South Africa were eliminated in the 1992 Cup semi-final because of a 'rain rule' that had reduced their target to an absurd 21 runs off one delivery against England.
In 1999, South Africa failed to qualify for the final despite not losing their semi-final against Australia - they tied their epic semi-final before bowing out on inferior net run-rate to Australia in the Super Six.
The 1996 format of playing quarter-finals straight after the group games was abandoned. Twelve teams were now divided into two groups, with the top three advancing to the Super Six.
Each Super Six side carried forward the points gained from matches played against fellow-group qualifiers. Then, each Group A team played each of the Group B qualifiers, with the top four moving into the last four.
The tournament also saw a sizeable presence of Asians at various grounds and it looked as if it was a home away from home for India, Pakistan, Sri Lanka and Bangladesh.
Australia advanced to the Super Six without a point as they had lost to fellow-qualifiers Pakistan and New Zealand in group games. Just one slip at this stage could have sent them back home.
It nearly came in their last Super Six match against South Africa at Headingley chasing a stiff 272-run target, but luck was with them.
Steve Waugh was on 56 when he offered a simple catch to South African century-maker Herschelle Gibbs, who held the ball before dropping it in premature celebrations.
The gritty Australian captain needed just that slice of fortune to steer his team to a crucial win with an unbeaten century.
South Africa had lost an opportunity to knock Australia out of the competition. Instead, they themselves went out of the tournament after the tied semi-final against the same opposition.
They required nine to win off the last over, with Lance Klusener at the crease. It soon became one to win off the last four balls after Klusener smashed paceman Damien Fleming for two successive fours.
Australia showed they were made of sterner stuff.
No run came off the third ball after Waugh had set a single-saving field. Klusener connected the fourth and charged for a single, but Allan Donald apparently did not hear the call.
Donald responded late, dropped his bat on the way and was yards out of the crease when wicket-keeper Adam Gilchrist broke the stumps and South African hearts.
The final was an anti-climax, with Australia thrashing Pakistan by eight wickets. Leg-spin magician Shane Warne grabbed four wickets in what turned out to be his last World Cup match.
Steve Waugh said the "inner strength" was the key to his team's success after a struggling start. Australia had lost two of their first three matches before winning seven in a row.
The Australian captain also had players to deliver under pressure, like his twin brother Mark, Warne and ace paceman Glenn McGrath.
South Africa brought an innovation into the game which was promptly ruled out of the rest of the tournament by the organisers.
Coach Bob Woolmer communicated with skipper Hansie Cronje and paceman Donald who wore earpieces on the field to pick up the coach's instructions on a one-way radio system during their opening match against India.

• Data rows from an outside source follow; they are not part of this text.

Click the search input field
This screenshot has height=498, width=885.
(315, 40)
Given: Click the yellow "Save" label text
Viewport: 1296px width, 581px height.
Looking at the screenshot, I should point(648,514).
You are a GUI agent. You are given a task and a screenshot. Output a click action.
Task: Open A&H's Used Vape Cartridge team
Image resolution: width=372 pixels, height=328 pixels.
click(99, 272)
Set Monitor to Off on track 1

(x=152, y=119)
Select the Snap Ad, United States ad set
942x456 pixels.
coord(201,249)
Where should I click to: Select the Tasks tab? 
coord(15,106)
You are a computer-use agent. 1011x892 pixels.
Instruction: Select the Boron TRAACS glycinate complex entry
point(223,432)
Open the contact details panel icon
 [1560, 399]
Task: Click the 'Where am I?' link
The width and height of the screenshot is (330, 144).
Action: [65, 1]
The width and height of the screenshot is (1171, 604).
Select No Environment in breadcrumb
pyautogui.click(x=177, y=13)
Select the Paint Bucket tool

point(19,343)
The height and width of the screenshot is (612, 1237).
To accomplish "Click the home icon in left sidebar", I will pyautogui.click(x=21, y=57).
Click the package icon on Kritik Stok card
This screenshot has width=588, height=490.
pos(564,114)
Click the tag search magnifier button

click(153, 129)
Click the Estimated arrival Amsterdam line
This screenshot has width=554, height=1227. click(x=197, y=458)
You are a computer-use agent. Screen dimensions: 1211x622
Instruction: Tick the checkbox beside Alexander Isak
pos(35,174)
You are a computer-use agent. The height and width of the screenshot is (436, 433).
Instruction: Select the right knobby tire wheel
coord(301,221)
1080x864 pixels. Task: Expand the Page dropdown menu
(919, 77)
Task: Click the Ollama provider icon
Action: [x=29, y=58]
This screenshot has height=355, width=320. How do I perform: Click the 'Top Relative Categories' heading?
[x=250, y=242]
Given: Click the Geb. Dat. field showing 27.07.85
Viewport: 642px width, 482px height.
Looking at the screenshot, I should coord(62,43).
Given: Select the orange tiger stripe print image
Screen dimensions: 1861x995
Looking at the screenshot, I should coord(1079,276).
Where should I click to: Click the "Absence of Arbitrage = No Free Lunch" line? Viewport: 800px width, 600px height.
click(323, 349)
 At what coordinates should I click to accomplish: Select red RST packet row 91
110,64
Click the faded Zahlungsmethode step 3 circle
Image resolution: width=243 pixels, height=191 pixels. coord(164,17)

Klusener, with his amazing big-hitting, emerged as one of the stars along with Pakistani paceman Shoaib Akhtar, who said he would love to bowl at 100 miles per hour and was involved in fascinating duels with batsmen.
India broke the monotony of low-scoring games, with Sourav Ganguly and Rahul Dravid adding a record 318 against Sri Lanka and Dravid and Sachin Tendulkar putting on 237 for the third wicket against Kenya.
The tournament was also not without surprise results, with Zimbabwe beating South Africa and Bangladesh defeating Pakistan in group matches. Pakistan were to face match-fixing allegations later.
South Africa were to run into rough weather again, as hosts in 2003.